私はこれから、どうするべきなのか。どうしたいと思っているのか。……ほんのちょっと考えただけじゃ、答えは出ない。
―――私は、本当に好きな人を見つけてしまった。けれど、それと同時に、私を本当に大切にしてくれている人がいる。
こんな状況、少し前の私には考えられない。経験が乏しくて、どうすべきなのかわからない……ううん、それは言い訳だ。私は、本当の気持ちから逃げているだけ。ただの、ずるい女なんだ。
「ごめんね、もう大丈夫だよ」
そう言って、顔を上げた拓海は…笑顔ではなかったけれど、さっきまでの暗い表情は消えていた。ほんの少しでも、彼の支えになれたのだと思うと嬉しい。
挟まれていた手が、そっと解放される。手に残っていたぬくもりが、名残惜しさとともにゆっくりと消えていくのを感じた。ほんのついさっきまでの時間が、まるでなかったかのように。
「…お店は、もう再開しないの?」
「ううん、一旦は開けようと思ってる。…っていっても、常連さんにも忘れられてるかもしれないけどね…」
「そんなことないよ!」
思わず立ち上がって、大きな声を出してしまった。拓海も驚いて、目を見開いてこっちを見ている。
「あ…、えっと…。このお店はすっごく素敵だから、一度来たら忘れられないよ。常連のお客さん達も、お店が再開するの、楽しみに待ってると思う…」
恥ずかしくてモジモジしてしまった私を見て、拓海は穏やかな笑みを浮かべた。私はつくづく、彼のこの表情が本当に好きだと思う。綺麗な灰色の瞳が優しく細められると、いけないとはわかっていても、もう目が離せなくなってしまうのだ。
「ありがと。璃子にそう言ってもらえるだけで、じゅうぶん嬉しいよ」
そろそろ上がろうかな、と彼は私からマグカップを受け取って、カウンターの方へ入っていった。

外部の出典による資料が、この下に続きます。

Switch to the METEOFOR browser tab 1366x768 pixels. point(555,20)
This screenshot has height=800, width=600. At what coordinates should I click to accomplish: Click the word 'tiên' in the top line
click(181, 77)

22時過ぎてるし、私も帰らなきゃ…と思ったけれど、なんとなく帰り時がわからなくて、その場に立ったままでいた。本当にまた拓海に会えるのか、どうしても不安だった。
そんな私の気持ちを悟ったのか、彼は
「心配しなくても、もう突然いなくなったりしないよ。店やめることになったときには、ちゃーんと事前にお知らせするから」
そう言いながら、2つのマグカップを洗い始めた。カウンターに立っている姿を見ると…やっぱり彼と私は、バーテンダーと客以外の何者でもないのだと痛感する。私には大切な人がいて、拓海はもう少しでフランスへ帰ってしまう。ちょっぴり切ないけれど、この気持ちを明かすわけにはいかない。
「…………拓海が、好き」
店内に水音が響いているおかげで、きっと…私の声は、誰にも聞こえていなかっただろう。